AVAILABLE RECORDS below:
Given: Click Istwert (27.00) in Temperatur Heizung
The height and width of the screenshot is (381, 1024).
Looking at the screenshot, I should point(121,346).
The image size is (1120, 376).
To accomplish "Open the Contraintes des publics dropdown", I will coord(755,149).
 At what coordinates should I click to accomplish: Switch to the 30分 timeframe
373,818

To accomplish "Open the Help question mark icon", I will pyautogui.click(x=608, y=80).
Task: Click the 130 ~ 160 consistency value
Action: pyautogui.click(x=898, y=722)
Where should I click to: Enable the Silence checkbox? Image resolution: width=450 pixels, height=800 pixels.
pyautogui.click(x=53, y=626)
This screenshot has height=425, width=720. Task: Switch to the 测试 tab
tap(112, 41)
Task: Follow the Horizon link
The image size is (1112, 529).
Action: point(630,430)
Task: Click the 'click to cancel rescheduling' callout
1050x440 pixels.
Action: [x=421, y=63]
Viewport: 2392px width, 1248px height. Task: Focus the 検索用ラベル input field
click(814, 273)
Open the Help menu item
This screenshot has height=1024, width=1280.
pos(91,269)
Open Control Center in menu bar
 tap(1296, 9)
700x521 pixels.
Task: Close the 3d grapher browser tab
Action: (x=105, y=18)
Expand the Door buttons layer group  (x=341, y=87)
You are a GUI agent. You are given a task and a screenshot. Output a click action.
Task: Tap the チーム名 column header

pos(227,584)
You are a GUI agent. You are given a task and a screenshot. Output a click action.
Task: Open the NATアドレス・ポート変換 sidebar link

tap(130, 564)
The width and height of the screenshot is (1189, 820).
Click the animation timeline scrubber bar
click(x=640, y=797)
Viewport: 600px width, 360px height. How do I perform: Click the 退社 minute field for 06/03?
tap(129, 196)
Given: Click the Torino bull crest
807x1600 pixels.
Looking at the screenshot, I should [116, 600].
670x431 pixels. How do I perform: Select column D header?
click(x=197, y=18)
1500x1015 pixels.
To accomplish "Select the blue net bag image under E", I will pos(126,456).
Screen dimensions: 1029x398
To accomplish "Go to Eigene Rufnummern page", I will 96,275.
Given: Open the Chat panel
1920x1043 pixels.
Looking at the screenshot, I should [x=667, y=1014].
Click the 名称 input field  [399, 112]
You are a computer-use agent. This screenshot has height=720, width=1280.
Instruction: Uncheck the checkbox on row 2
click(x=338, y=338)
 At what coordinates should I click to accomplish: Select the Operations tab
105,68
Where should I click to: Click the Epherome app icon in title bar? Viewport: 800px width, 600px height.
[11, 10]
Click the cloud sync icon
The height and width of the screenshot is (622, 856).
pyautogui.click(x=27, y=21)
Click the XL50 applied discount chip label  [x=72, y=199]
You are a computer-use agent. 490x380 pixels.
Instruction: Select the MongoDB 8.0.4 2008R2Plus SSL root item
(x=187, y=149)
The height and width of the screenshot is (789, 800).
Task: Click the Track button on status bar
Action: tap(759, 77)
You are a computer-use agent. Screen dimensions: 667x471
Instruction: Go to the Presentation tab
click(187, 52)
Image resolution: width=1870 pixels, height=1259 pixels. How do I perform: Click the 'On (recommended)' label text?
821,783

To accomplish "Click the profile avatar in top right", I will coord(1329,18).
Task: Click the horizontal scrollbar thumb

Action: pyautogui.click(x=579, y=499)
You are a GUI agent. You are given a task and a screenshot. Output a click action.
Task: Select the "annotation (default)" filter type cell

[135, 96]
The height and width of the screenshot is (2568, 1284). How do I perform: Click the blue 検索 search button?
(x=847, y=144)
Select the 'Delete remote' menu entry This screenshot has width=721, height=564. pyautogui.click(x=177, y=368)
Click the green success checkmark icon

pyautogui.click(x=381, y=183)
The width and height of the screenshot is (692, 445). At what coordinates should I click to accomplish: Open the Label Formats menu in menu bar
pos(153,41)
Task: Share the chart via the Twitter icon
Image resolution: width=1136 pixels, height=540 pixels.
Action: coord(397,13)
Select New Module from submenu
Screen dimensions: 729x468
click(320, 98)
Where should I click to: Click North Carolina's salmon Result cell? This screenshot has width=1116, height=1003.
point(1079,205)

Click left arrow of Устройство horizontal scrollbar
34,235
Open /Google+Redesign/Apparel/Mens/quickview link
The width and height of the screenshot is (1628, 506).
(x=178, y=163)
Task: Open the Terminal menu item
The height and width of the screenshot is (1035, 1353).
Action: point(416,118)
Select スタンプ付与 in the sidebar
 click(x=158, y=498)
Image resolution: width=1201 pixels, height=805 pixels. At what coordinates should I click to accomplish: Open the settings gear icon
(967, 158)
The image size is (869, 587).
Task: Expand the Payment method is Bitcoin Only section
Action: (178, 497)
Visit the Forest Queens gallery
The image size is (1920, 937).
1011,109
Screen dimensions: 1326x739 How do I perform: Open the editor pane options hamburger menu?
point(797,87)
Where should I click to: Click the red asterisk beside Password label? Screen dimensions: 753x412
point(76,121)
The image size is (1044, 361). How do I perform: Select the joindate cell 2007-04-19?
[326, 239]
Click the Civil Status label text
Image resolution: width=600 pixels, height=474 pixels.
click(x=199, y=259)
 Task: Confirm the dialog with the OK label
End of AVAILABLE RECORDS.
REQUIREMENT => Give back, exactly as written, the stretch from the line with "Viewport: 600px width, 360px" through the line with "Click the 名称", and no other lines from the records above.

RESPONSE AREA =>
Viewport: 600px width, 360px height. How do I perform: Click the 退社 minute field for 06/03?
tap(129, 196)
Given: Click the Torino bull crest
807x1600 pixels.
Looking at the screenshot, I should [116, 600].
670x431 pixels. How do I perform: Select column D header?
click(x=197, y=18)
1500x1015 pixels.
To accomplish "Select the blue net bag image under E", I will pos(126,456).
Screen dimensions: 1029x398
To accomplish "Go to Eigene Rufnummern page", I will 96,275.
Given: Open the Chat panel
1920x1043 pixels.
Looking at the screenshot, I should [x=667, y=1014].
Click the 名称 input field  [399, 112]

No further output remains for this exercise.